Although it seems the findings of this study, which were achieved by direct postoperative interviews, are reliable, a significant concern exists that it was difficult to distinguish between intra/peri-operative events and the emergence phenomena. Postoperative events, such as pain, and operating room voices, may be reported as AGA (1). Intraoperative dreaming, both pleasant and unpleasant, may also be related to light anesthesia or be part of emergence time (19).
Wang et al. investigated patients’ AGA during cardiac surgery (20). The patients were interviewed 3 - 6 days after surgery, and any report on awareness was recorded. The AGA incidence in patients who underwent CABG under CPB, off-pump CABG, and septal repair or valve replacement under CPB was 4.7%, 9.6%, and 4%, respectively. Cardiopulmonary bypass pump did not significantly affect the incidence of AGA (20).
A systemic review on intraoperative awareness in cardiac surgery aimed to identify causes, predisposing factors, and squeals of AGA. It was concluded that the anesthetist’s accuracy in identifying high-risk cases and using balanced anesthesia techniques reduced the occurrence of intraoperative awareness (21).
As mentioned, studies have reported contradictory results, which are justified by methodological differences, including inclusion criteria, studied populations, the time and the assessment tools, and the chosen type and dosage of anesthetics (22, 23). Certainly, the detection of AGA based on sympathetic systems activation symptoms such as lacrimation, sweating, tachycardia, and increased blood pressure is not as reliable as IFT (24), electroencephalogram (EEG) changes (25), or BIS (24, 26). In studies planned based on a direct interview, the questioning time is a determining factor. Therefore, a long time after surgery, the details of falling unconsciousness and emergence from anesthesia may not be wholly remembered. In addition, anesthetic agents differ according to the patient’s medical conditions and co-morbidities, costs, and availability of drugs, which are all influencing factors (27-29).
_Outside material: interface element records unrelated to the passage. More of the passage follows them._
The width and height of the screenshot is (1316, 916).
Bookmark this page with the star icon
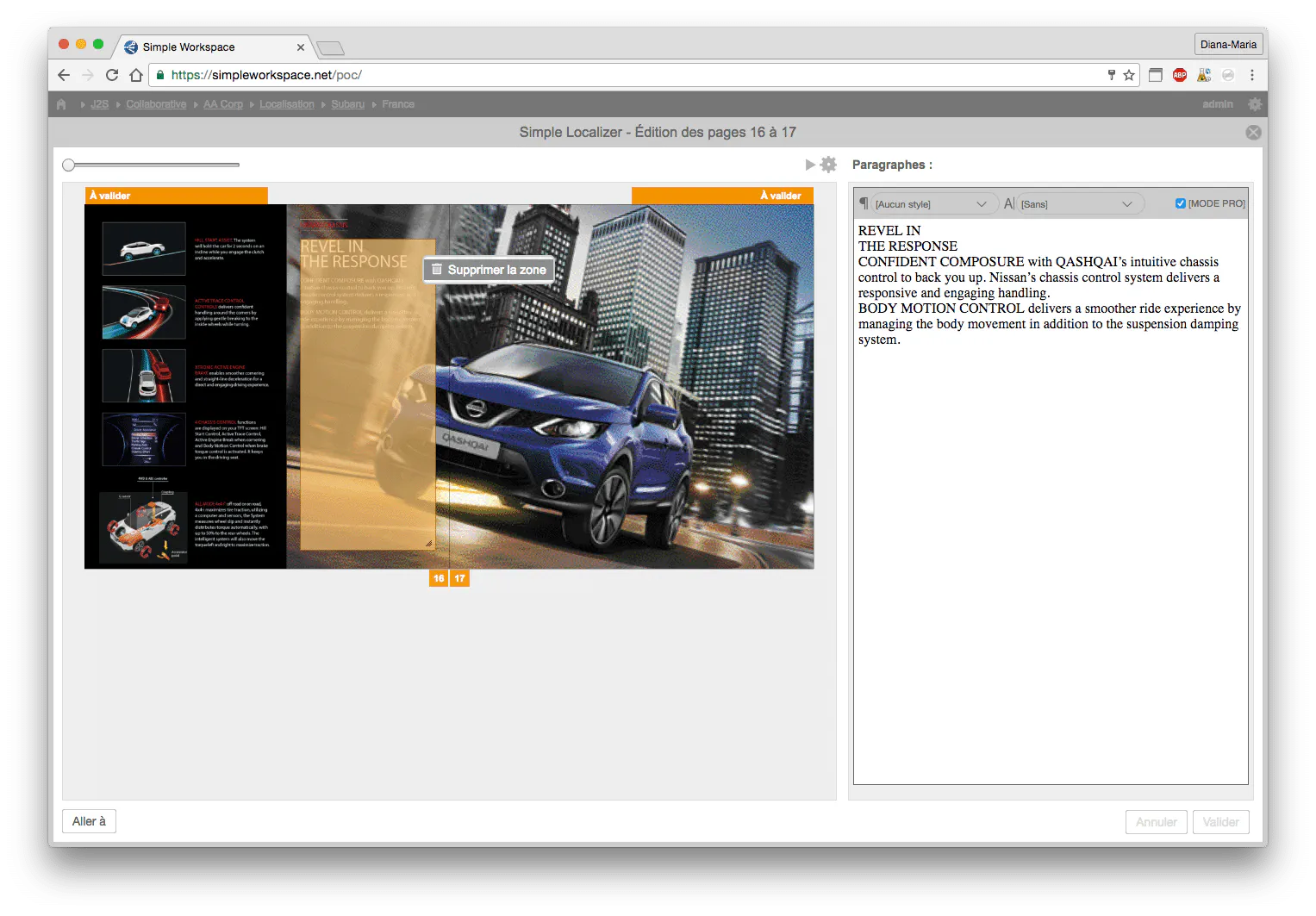click(x=1129, y=75)
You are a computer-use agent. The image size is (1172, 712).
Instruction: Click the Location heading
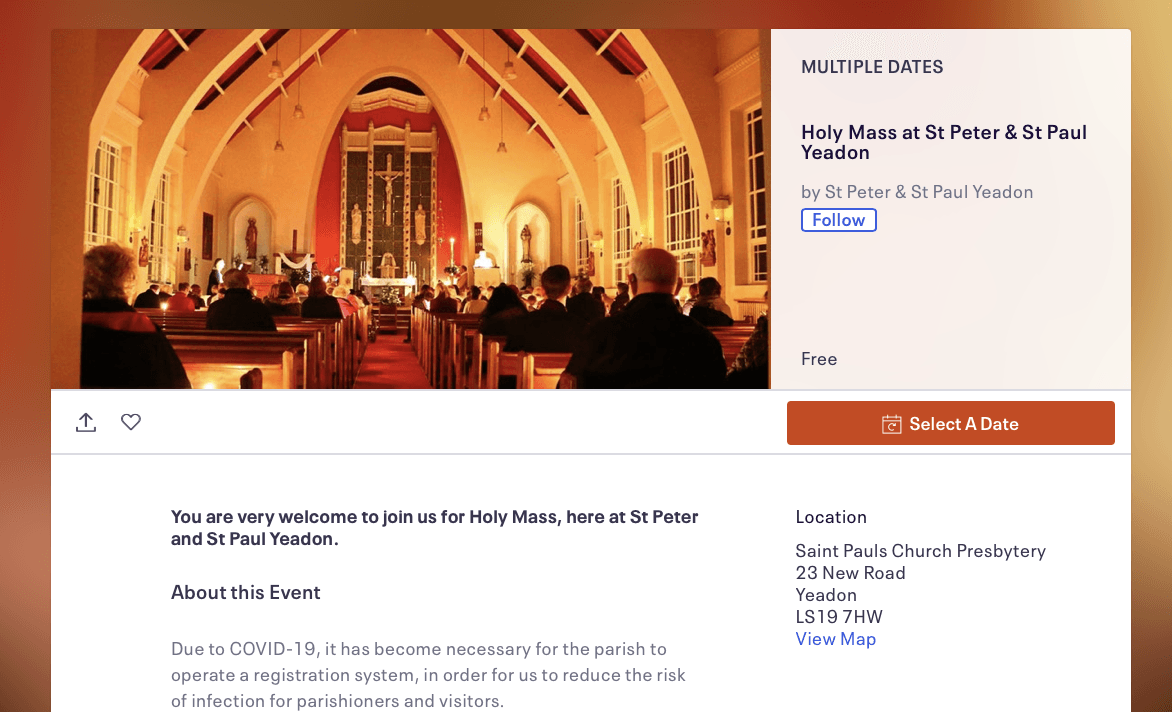click(831, 517)
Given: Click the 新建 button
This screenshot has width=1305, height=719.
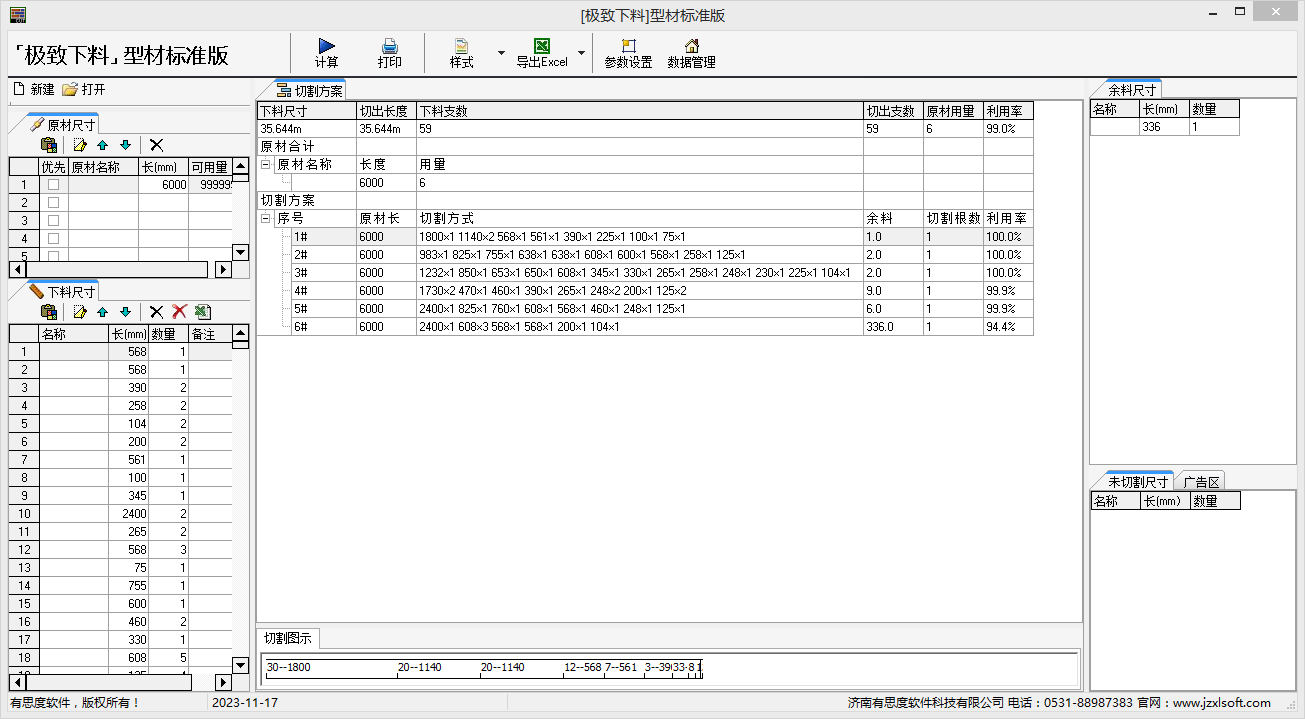Looking at the screenshot, I should (x=34, y=90).
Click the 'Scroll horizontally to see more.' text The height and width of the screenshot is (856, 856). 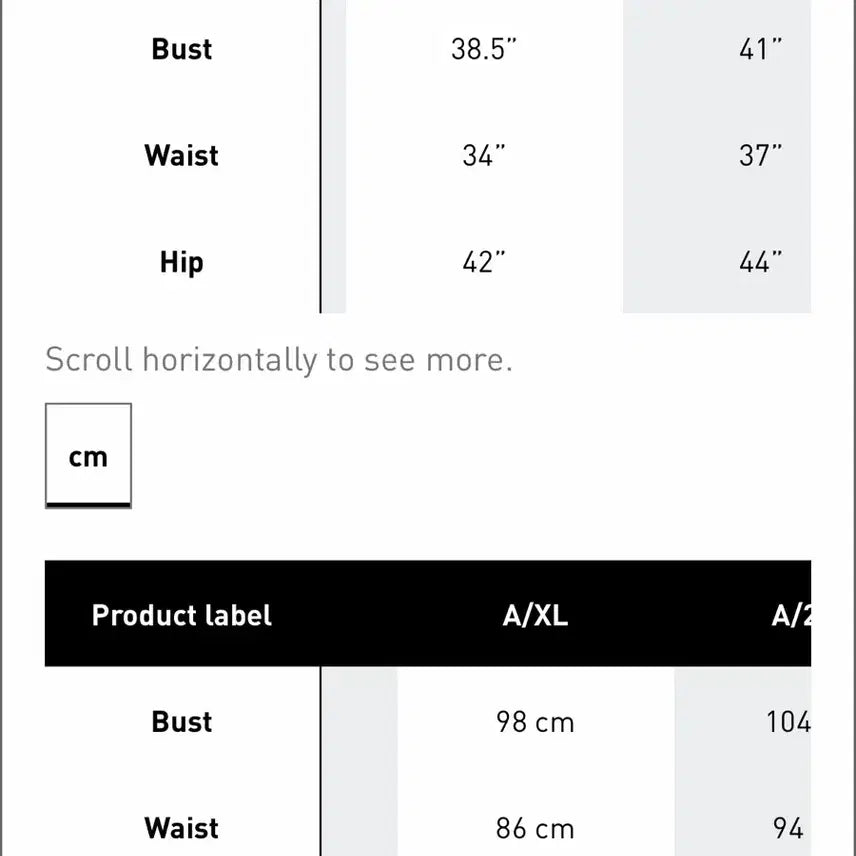(279, 359)
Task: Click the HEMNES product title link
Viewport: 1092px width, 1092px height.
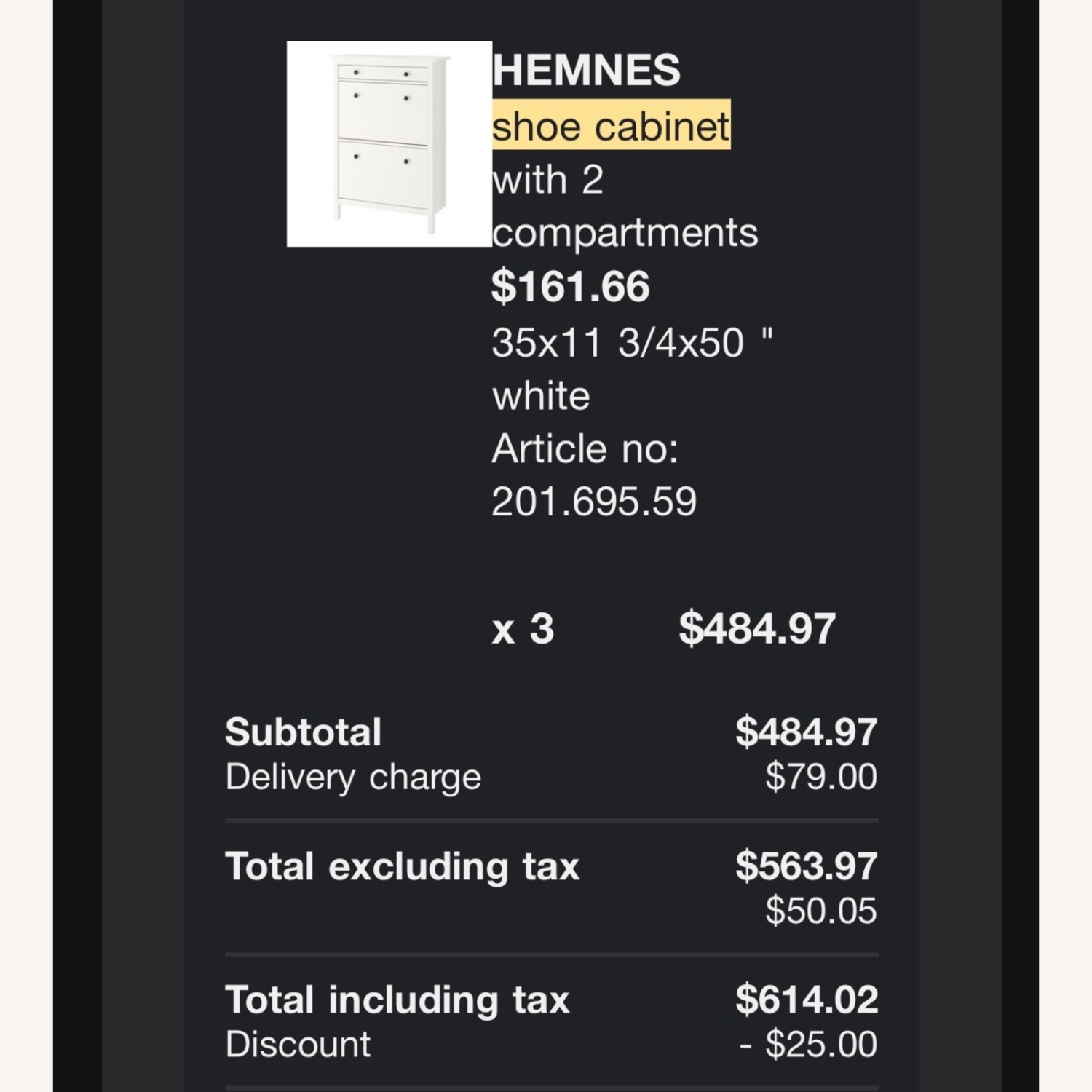Action: point(586,70)
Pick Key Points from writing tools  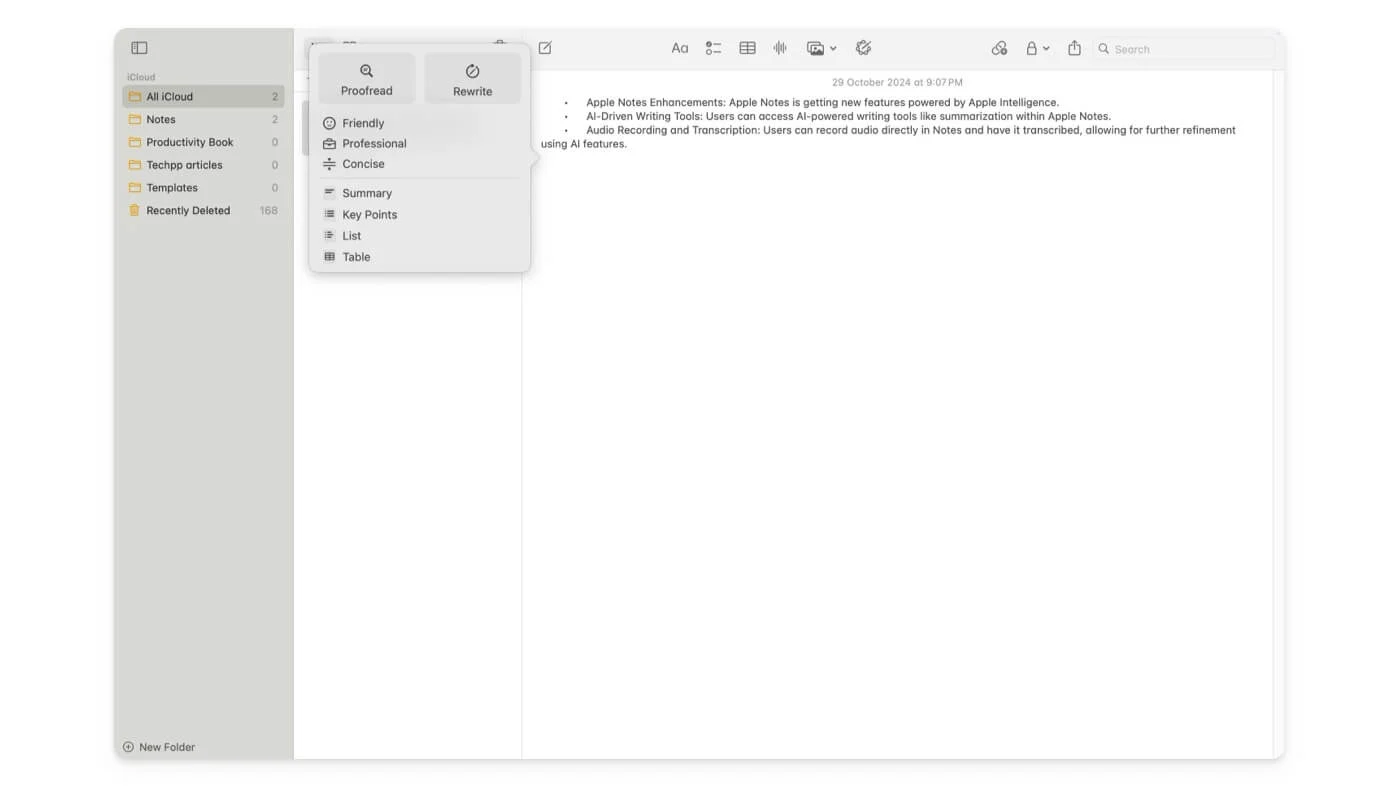click(x=369, y=215)
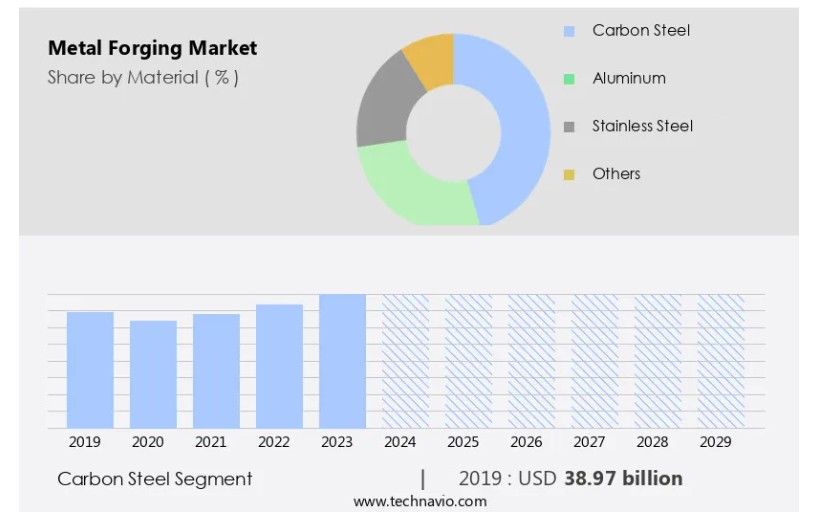This screenshot has width=825, height=520.
Task: Click the 2019 bar in chart
Action: [x=90, y=370]
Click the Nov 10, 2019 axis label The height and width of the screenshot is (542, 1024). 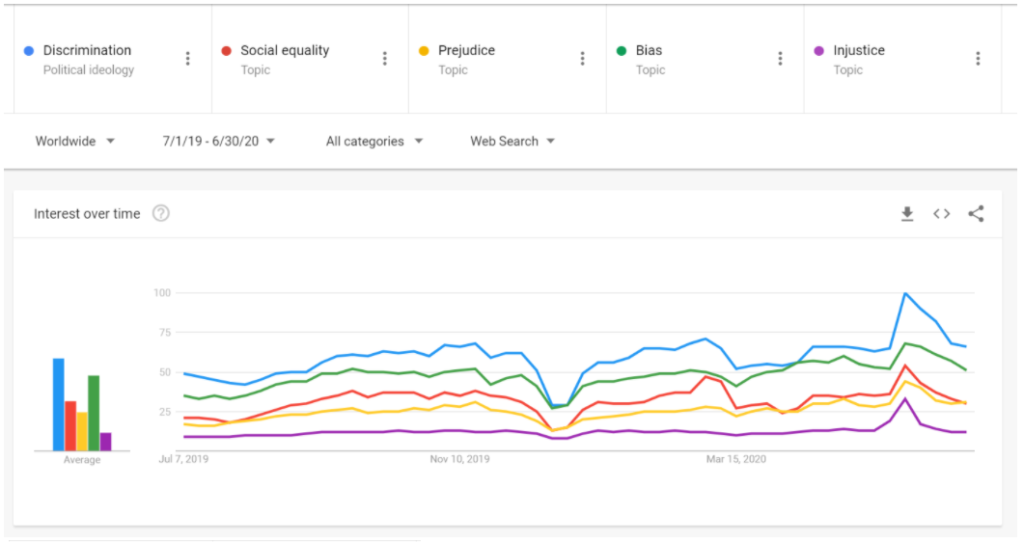pos(460,459)
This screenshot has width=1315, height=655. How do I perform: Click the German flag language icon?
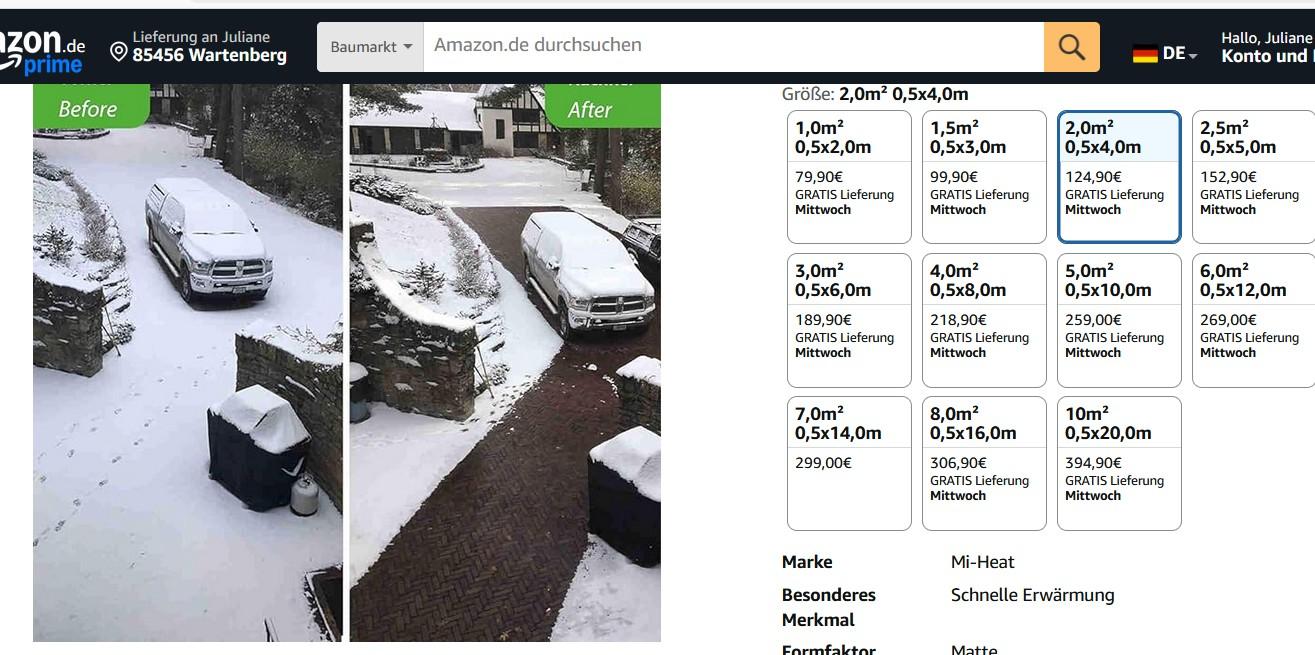point(1145,54)
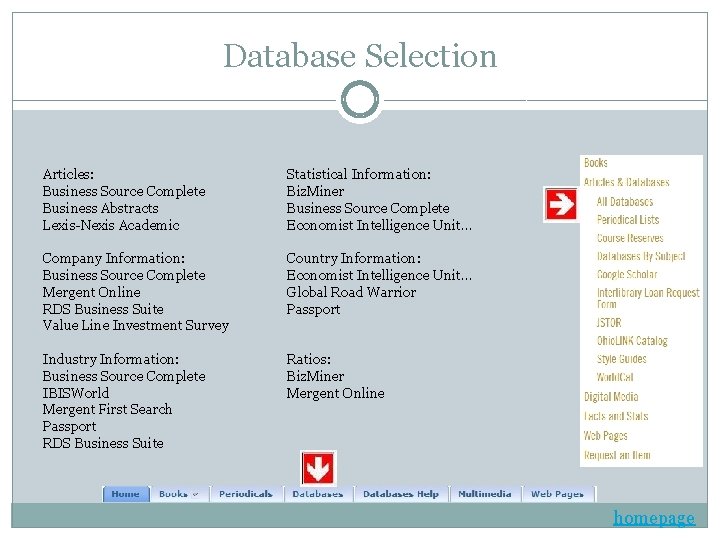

For example, during GA, propofol is associated with a higher incidence of AGA than isoflurane (30). Another study found that the administration of magnesium sulfate in GA was significantly associated with less postoperative pain and a higher depth of anesthesia (31). Obviously, AGA may not be completely avoidable; however, it could not be easily defended successfully. Therefore, it is recommended that the risk of AGA be discussed in high-risk patients undergoing cardiac surgery as one of the three high-risk surgeries for this event (8). Furthermore, when AGA occurs, and the patient declares some degree of awareness, denial worsens the situation, and the anesthesiologist might be sued. In contrast, it should be recorded in patients’ medical documents, and a simple assurance and an apology would be effective (6, 32).
5.1. Conclusions
Awareness mainly occurs before bypass grafting or CPB in cardiac surgery. Most cases with awareness have auditory perceptions. Cardiopulmonary bypass pump is not the main factor affecting the incidence of CABG awareness. Surgical types do not affect the incidence of awareness of patients under CPB.
5.2. Limitations
Although valuable findings were found, we acknowledge a few limitations of this study. It was a single-center study, and patients with the experience of AGA were not followed to determine long-term psychological adverse consequences.